عنوان مقاله [English]
Necessity for making openings in masonry walls due to architectural considerations justifies a comprehensive study to have a thorough understanding of the behavior of masonry walls with openings. Based on size and place of an opening, different modes of failure may develop within the body of wall. Failure around the opening can govern the total lateral behavior of a masonry
wall. If the pier besides an opening is too slender, in-plane or out-of-plane buckling might occur due to large compression in such components under overturning moment of wall. Since a large opening reduces the effective horizontal section area of a masonry wall, shear failure in the shape of long and wide diagonal cracks might govern the lateral behavior. On the other hand, if no sufficient depth remains for the lintel above a tall opening, the wall might fail because of shear or bending failure of the lintel as a local behavior. In this study, lateral response of masonry walls with openings is studied. The numerical modeling and analysis is followed and the developed models are validated using available experimental results.
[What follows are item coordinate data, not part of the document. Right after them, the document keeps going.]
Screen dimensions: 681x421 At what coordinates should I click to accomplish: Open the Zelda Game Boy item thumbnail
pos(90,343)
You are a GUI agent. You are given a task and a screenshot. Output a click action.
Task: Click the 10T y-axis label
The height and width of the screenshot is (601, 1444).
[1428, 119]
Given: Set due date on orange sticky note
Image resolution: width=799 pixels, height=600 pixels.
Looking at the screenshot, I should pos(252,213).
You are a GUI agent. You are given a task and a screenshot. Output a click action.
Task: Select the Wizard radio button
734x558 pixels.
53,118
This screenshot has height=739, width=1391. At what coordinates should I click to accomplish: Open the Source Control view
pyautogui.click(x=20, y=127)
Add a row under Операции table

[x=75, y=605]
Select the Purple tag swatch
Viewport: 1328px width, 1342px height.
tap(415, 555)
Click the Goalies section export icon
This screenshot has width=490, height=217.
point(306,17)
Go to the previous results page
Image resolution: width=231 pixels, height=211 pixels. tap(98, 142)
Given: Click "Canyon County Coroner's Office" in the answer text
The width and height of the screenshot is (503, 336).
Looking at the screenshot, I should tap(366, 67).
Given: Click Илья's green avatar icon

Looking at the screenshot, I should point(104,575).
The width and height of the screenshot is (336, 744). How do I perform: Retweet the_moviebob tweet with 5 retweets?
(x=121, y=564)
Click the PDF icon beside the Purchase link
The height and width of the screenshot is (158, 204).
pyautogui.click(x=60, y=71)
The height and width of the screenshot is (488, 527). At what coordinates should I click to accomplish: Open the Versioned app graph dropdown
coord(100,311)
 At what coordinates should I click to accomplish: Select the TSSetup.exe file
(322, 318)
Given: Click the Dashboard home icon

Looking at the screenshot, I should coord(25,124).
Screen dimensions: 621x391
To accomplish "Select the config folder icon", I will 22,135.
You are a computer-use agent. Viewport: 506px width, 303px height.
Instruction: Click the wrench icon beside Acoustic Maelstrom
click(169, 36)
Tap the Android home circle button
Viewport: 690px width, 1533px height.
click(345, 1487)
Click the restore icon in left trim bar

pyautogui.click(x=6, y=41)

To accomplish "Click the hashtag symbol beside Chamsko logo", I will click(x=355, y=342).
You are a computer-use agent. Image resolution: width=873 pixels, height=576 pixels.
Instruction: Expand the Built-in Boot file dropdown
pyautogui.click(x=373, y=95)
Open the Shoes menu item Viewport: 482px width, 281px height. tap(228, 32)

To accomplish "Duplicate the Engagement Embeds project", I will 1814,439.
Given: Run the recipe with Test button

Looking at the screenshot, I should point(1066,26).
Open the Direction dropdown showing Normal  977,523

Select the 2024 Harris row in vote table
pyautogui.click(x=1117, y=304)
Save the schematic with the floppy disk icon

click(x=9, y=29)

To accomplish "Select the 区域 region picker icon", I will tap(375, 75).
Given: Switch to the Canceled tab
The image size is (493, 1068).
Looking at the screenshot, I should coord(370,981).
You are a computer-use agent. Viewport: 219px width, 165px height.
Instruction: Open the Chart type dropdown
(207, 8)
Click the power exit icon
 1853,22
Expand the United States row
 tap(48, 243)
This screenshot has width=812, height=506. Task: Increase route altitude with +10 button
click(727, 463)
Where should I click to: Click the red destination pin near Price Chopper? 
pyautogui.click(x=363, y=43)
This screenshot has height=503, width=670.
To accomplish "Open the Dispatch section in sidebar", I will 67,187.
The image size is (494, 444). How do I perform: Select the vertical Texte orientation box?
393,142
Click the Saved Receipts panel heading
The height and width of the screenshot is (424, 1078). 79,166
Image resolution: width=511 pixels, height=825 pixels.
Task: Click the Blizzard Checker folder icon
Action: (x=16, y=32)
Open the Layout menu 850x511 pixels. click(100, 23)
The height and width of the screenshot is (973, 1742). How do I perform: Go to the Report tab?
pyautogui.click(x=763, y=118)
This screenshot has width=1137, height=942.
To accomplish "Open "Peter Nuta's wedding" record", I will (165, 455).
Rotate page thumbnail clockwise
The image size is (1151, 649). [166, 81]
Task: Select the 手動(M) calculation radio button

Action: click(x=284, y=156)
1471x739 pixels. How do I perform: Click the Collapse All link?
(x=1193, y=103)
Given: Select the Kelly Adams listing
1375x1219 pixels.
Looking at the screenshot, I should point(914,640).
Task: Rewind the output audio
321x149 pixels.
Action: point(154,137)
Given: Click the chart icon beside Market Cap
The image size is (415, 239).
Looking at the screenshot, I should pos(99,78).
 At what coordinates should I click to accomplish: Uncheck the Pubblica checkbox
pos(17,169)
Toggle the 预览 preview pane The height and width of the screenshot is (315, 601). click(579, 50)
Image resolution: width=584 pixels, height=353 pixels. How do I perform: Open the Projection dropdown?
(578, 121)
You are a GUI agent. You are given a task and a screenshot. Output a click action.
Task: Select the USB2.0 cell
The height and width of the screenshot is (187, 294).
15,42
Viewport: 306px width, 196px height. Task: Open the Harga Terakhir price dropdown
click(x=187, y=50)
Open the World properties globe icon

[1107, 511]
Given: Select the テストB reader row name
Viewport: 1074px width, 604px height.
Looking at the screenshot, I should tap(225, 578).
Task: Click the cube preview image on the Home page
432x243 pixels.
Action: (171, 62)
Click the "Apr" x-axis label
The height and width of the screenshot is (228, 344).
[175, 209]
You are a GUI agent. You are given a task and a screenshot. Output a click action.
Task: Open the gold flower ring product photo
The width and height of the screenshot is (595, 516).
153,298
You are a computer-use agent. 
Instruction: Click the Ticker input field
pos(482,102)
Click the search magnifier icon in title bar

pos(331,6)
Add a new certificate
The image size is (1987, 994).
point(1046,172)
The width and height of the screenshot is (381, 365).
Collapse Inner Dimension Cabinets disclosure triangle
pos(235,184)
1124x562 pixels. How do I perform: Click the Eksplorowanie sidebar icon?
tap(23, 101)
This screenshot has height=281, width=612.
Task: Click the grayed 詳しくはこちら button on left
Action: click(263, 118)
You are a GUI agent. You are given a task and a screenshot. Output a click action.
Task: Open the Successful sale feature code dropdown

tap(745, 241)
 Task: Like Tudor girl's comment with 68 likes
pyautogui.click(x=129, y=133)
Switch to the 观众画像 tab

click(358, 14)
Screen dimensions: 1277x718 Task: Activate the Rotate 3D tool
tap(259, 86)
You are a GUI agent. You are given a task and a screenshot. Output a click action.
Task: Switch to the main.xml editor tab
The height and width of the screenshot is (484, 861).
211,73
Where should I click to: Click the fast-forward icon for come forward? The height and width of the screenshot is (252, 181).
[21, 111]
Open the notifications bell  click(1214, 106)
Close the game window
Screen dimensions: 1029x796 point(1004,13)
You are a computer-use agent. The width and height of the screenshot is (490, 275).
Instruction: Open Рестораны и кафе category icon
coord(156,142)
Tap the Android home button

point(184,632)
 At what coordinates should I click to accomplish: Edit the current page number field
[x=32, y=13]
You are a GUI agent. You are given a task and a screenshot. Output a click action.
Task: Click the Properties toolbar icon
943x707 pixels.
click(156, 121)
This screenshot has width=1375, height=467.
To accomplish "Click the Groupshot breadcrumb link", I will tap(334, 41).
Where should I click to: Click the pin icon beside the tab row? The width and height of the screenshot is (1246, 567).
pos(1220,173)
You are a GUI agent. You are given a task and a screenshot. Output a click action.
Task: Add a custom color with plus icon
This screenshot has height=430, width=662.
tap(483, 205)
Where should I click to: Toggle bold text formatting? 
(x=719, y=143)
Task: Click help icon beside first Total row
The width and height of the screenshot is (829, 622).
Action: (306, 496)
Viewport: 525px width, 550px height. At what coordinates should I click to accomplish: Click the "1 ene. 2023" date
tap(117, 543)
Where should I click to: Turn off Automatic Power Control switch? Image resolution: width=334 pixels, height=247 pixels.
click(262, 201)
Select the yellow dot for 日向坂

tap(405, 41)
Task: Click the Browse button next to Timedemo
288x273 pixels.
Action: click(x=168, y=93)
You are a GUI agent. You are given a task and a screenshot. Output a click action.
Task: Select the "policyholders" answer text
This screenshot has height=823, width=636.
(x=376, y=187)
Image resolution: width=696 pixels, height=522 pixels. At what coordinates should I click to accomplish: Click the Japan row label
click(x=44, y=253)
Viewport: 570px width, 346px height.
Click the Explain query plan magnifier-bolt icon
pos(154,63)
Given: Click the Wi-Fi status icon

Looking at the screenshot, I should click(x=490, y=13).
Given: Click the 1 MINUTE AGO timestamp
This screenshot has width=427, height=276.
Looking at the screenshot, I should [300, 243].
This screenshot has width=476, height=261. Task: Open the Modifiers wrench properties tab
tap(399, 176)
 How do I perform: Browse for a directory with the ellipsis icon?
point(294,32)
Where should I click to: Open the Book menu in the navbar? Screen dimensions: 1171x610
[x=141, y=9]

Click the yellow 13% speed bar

Samples selected for validation analysis include two masonry walls confined with reinforced concrete perimeter ties and one masonry wall with no ties. Validity of the numerical models has been established against the experimental samples within Abaqus software using nonlinear static analysis. Variations in the size, location and aspect ratio of the opening are taken into account and the lateral stiffness and strength of the walls are calculated. In addition, a series of equations have been developed based on the strength of materials for simple calculation of lateral stiffness, strength and ductility of masonry walls with opening. This has the important advantage of avoiding complex and time consuming 3D nonlinear finite-element analysis for the same purpose. To do this task, three different cases of failure are accounted for the walls including: when presence of the opening is not effective, when behavior of the two piers besides the opening is governing, and when the overhead lintel governs the lateral behavior of wall. Each of the mentioned cases is in turn divided into other sub-cases and several nonlinear finite-element analyses are undertaken. Results of the developed analytical equations are compared and calibrated with those of the finite-element analysis and the desirable accuracy of the relations developed in this study is confirmed.